TASK DIRECTIONS :: Copy the records below exactly.

RECORDS SHOWN ::
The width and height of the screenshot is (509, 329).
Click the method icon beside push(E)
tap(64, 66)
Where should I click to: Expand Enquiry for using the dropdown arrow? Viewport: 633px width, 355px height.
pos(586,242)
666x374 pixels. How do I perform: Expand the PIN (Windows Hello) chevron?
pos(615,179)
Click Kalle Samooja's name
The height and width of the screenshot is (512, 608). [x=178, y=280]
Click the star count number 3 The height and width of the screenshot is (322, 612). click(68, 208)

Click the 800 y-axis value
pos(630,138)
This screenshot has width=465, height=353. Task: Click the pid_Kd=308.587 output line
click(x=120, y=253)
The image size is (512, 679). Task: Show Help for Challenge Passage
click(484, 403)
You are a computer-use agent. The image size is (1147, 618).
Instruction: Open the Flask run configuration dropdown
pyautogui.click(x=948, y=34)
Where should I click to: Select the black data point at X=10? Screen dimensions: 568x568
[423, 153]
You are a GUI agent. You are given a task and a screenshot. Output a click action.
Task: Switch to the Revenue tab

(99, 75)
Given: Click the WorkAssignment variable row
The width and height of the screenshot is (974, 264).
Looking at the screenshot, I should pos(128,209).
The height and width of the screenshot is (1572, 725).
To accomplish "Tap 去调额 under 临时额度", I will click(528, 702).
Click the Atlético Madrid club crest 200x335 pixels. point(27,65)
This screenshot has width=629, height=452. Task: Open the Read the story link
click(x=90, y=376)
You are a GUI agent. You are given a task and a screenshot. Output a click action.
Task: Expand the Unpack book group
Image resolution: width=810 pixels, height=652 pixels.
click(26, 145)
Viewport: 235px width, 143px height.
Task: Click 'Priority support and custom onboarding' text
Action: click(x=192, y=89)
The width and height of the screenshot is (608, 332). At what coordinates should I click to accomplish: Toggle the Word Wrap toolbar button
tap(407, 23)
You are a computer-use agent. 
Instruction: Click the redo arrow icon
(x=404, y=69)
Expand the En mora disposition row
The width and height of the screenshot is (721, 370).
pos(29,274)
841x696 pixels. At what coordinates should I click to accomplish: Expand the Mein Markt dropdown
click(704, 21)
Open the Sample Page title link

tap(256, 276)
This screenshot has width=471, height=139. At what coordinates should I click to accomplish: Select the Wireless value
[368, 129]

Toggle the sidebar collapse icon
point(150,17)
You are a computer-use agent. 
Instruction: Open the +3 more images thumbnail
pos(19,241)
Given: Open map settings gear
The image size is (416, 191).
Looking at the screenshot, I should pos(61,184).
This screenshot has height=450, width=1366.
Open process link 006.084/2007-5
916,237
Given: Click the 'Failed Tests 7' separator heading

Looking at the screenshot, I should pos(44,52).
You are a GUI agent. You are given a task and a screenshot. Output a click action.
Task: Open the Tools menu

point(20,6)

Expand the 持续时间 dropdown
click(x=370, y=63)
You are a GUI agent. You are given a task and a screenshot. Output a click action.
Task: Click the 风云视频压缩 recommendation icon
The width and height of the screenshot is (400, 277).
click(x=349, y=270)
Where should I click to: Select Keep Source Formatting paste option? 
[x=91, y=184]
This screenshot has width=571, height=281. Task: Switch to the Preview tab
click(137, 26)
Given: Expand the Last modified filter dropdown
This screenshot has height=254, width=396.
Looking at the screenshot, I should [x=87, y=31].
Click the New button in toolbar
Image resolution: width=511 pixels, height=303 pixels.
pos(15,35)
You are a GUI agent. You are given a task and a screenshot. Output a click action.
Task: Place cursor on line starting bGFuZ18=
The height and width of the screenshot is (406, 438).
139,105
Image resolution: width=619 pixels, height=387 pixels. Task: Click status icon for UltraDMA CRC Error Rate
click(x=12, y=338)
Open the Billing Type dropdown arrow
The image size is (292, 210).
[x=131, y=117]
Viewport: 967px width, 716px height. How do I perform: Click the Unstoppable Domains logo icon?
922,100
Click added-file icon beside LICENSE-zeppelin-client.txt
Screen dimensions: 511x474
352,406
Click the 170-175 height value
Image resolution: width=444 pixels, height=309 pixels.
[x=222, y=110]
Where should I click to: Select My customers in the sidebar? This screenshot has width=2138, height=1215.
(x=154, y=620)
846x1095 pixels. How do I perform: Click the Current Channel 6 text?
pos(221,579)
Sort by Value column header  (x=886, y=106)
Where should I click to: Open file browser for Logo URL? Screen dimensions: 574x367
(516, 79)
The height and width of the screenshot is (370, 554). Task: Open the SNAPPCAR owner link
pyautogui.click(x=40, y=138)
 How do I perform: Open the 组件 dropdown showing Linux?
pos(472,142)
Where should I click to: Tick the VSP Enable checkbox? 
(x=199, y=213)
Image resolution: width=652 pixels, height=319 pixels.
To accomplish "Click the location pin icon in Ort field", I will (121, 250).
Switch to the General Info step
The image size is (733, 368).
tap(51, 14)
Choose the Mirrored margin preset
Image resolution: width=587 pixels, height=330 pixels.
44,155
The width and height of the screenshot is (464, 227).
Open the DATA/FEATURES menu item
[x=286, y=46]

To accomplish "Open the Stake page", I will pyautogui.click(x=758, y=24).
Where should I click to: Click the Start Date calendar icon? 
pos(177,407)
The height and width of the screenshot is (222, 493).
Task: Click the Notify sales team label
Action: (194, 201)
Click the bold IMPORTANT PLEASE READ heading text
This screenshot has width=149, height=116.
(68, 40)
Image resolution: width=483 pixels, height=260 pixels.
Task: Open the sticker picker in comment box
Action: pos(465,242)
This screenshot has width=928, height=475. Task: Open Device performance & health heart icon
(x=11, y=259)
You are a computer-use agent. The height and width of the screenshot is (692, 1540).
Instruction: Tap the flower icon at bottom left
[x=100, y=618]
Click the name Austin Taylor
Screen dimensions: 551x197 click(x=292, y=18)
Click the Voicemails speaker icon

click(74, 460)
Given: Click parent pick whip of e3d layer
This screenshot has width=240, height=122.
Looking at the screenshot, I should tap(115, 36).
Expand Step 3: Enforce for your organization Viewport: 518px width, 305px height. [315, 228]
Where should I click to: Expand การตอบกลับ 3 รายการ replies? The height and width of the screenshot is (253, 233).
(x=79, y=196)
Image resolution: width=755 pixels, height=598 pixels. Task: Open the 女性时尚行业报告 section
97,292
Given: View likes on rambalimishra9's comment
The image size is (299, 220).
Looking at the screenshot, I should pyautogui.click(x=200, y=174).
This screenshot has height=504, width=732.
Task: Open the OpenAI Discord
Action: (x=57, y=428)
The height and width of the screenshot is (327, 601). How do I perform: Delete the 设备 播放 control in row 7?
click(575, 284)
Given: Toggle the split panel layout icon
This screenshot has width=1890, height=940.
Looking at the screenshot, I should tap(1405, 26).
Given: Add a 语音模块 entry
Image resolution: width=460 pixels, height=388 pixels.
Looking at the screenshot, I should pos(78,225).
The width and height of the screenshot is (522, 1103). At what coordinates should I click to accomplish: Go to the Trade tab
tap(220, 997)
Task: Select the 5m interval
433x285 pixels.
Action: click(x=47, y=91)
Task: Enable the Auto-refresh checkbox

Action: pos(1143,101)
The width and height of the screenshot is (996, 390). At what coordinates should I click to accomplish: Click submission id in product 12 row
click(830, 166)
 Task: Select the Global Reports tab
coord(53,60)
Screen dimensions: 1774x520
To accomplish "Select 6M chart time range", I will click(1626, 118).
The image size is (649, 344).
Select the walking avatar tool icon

RESPONSE BOX ::
The width and height of the screenshot is (509, 329).
Click the method icon beside push(E)
tap(64, 66)
Where should I click to: Expand Enquiry for using the dropdown arrow? Viewport: 633px width, 355px height.
pos(586,242)
666x374 pixels. How do I perform: Expand the PIN (Windows Hello) chevron?
pos(615,179)
Click Kalle Samooja's name
The height and width of the screenshot is (512, 608). [x=178, y=280]
Click the star count number 3 The height and width of the screenshot is (322, 612). click(68, 208)

Click the 800 y-axis value
pos(630,138)
This screenshot has width=465, height=353. Task: Click the pid_Kd=308.587 output line
click(x=120, y=253)
The image size is (512, 679). Task: Show Help for Challenge Passage
click(484, 403)
You are a computer-use agent. The image size is (1147, 618).
Instruction: Open the Flask run configuration dropdown
pyautogui.click(x=948, y=34)
Where should I click to: Select the black data point at X=10? Screen dimensions: 568x568
[423, 153]
You are a GUI agent. You are given a task and a screenshot. Output a click action.
Task: Switch to the Revenue tab

(99, 75)
Given: Click the WorkAssignment variable row
The width and height of the screenshot is (974, 264).
Looking at the screenshot, I should pos(128,209).
The height and width of the screenshot is (1572, 725).
To accomplish "Tap 去调额 under 临时额度", I will click(528, 702).
Click the Atlético Madrid club crest 200x335 pixels. point(27,65)
This screenshot has width=629, height=452. Task: Open the Read the story link
click(x=90, y=376)
You are a GUI agent. You are given a task and a screenshot. Output a click action.
Task: Expand the Unpack book group
Image resolution: width=810 pixels, height=652 pixels.
click(26, 145)
Viewport: 235px width, 143px height.
Task: Click 'Priority support and custom onboarding' text
Action: click(x=192, y=89)
The width and height of the screenshot is (608, 332). At what coordinates should I click to accomplish: Toggle the Word Wrap toolbar button
tap(407, 23)
You are a computer-use agent. 
Instruction: Click the redo arrow icon
(x=404, y=69)
Expand the En mora disposition row
The width and height of the screenshot is (721, 370).
pos(29,274)
841x696 pixels. At what coordinates should I click to accomplish: Expand the Mein Markt dropdown
click(704, 21)
Open the Sample Page title link

tap(256, 276)
This screenshot has width=471, height=139. At what coordinates should I click to accomplish: Select the Wireless value
[368, 129]

Toggle the sidebar collapse icon
point(150,17)
You are a computer-use agent. 
Instruction: Open the +3 more images thumbnail
pos(19,241)
Given: Open map settings gear
The image size is (416, 191).
Looking at the screenshot, I should pos(61,184).
This screenshot has height=450, width=1366.
Open process link 006.084/2007-5
916,237
Given: Click the 'Failed Tests 7' separator heading

Looking at the screenshot, I should pos(44,52).
You are a GUI agent. You are given a task and a screenshot. Output a click action.
Task: Open the Tools menu

point(20,6)

Expand the 持续时间 dropdown
click(x=370, y=63)
You are a GUI agent. You are given a task and a screenshot. Output a click action.
Task: Click the 风云视频压缩 recommendation icon
The width and height of the screenshot is (400, 277).
click(x=349, y=270)
Where should I click to: Select Keep Source Formatting paste option? 
[x=91, y=184]
This screenshot has width=571, height=281. Task: Switch to the Preview tab
click(137, 26)
Given: Expand the Last modified filter dropdown
This screenshot has height=254, width=396.
Looking at the screenshot, I should [x=87, y=31].
Click the New button in toolbar
Image resolution: width=511 pixels, height=303 pixels.
pos(15,35)
You are a GUI agent. You are given a task and a screenshot. Output a click action.
Task: Place cursor on line starting bGFuZ18=
The height and width of the screenshot is (406, 438).
139,105
Image resolution: width=619 pixels, height=387 pixels. Task: Click status icon for UltraDMA CRC Error Rate
click(x=12, y=338)
Open the Billing Type dropdown arrow
The image size is (292, 210).
[x=131, y=117]
Viewport: 967px width, 716px height. How do I perform: Click the Unstoppable Domains logo icon?
922,100
Click added-file icon beside LICENSE-zeppelin-client.txt
Screen dimensions: 511x474
352,406
Click the 170-175 height value
Image resolution: width=444 pixels, height=309 pixels.
[x=222, y=110]
Where should I click to: Select My customers in the sidebar? This screenshot has width=2138, height=1215.
(x=154, y=620)
846x1095 pixels. How do I perform: Click the Current Channel 6 text?
pos(221,579)
Sort by Value column header  (x=886, y=106)
Where should I click to: Open file browser for Logo URL? Screen dimensions: 574x367
(516, 79)
The height and width of the screenshot is (370, 554). Task: Open the SNAPPCAR owner link
pyautogui.click(x=40, y=138)
 How do I perform: Open the 组件 dropdown showing Linux?
pos(472,142)
Where should I click to: Tick the VSP Enable checkbox? 
(x=199, y=213)
Image resolution: width=652 pixels, height=319 pixels.
To accomplish "Click the location pin icon in Ort field", I will (121, 250).
Switch to the General Info step
The image size is (733, 368).
tap(51, 14)
Choose the Mirrored margin preset
Image resolution: width=587 pixels, height=330 pixels.
44,155
The width and height of the screenshot is (464, 227).
Open the DATA/FEATURES menu item
[x=286, y=46]

To accomplish "Open the Stake page", I will pyautogui.click(x=758, y=24).
Where should I click to: Click the Start Date calendar icon? 
pos(177,407)
The height and width of the screenshot is (222, 493).
Task: Click the Notify sales team label
Action: (194, 201)
Click the bold IMPORTANT PLEASE READ heading text
This screenshot has width=149, height=116.
(68, 40)
Image resolution: width=483 pixels, height=260 pixels.
Task: Open the sticker picker in comment box
Action: pos(465,242)
This screenshot has width=928, height=475. Task: Open Device performance & health heart icon
(x=11, y=259)
You are a computer-use agent. The height and width of the screenshot is (692, 1540).
Instruction: Tap the flower icon at bottom left
[x=100, y=618]
Click the name Austin Taylor
Screen dimensions: 551x197 click(x=292, y=18)
Click the Voicemails speaker icon

click(74, 460)
Given: Click parent pick whip of e3d layer
This screenshot has width=240, height=122.
Looking at the screenshot, I should tap(115, 36).
Expand Step 3: Enforce for your organization Viewport: 518px width, 305px height. [315, 228]
Where should I click to: Expand การตอบกลับ 3 รายการ replies? The height and width of the screenshot is (253, 233).
(x=79, y=196)
Image resolution: width=755 pixels, height=598 pixels. Task: Open the 女性时尚行业报告 section
97,292
Given: View likes on rambalimishra9's comment
The image size is (299, 220).
Looking at the screenshot, I should pyautogui.click(x=200, y=174).
This screenshot has height=504, width=732.
Task: Open the OpenAI Discord
Action: (x=57, y=428)
The height and width of the screenshot is (327, 601). How do I perform: Delete the 设备 播放 control in row 7?
click(575, 284)
Given: Toggle the split panel layout icon
This screenshot has width=1890, height=940.
Looking at the screenshot, I should tap(1405, 26).
Given: Add a 语音模块 entry
Image resolution: width=460 pixels, height=388 pixels.
Looking at the screenshot, I should pos(78,225).
The width and height of the screenshot is (522, 1103). At what coordinates should I click to accomplish: Go to the Trade tab
tap(220, 997)
Task: Select the 5m interval
433x285 pixels.
Action: click(x=47, y=91)
Task: Enable the Auto-refresh checkbox

Action: pos(1143,101)
The width and height of the screenshot is (996, 390). At what coordinates should I click to accomplish: Click submission id in product 12 row
click(830, 166)
 Task: Select the Global Reports tab
coord(53,60)
Screen dimensions: 1774x520
To accomplish "Select 6M chart time range", I will click(1626, 118).
The image size is (649, 344).
Select the walking avatar tool icon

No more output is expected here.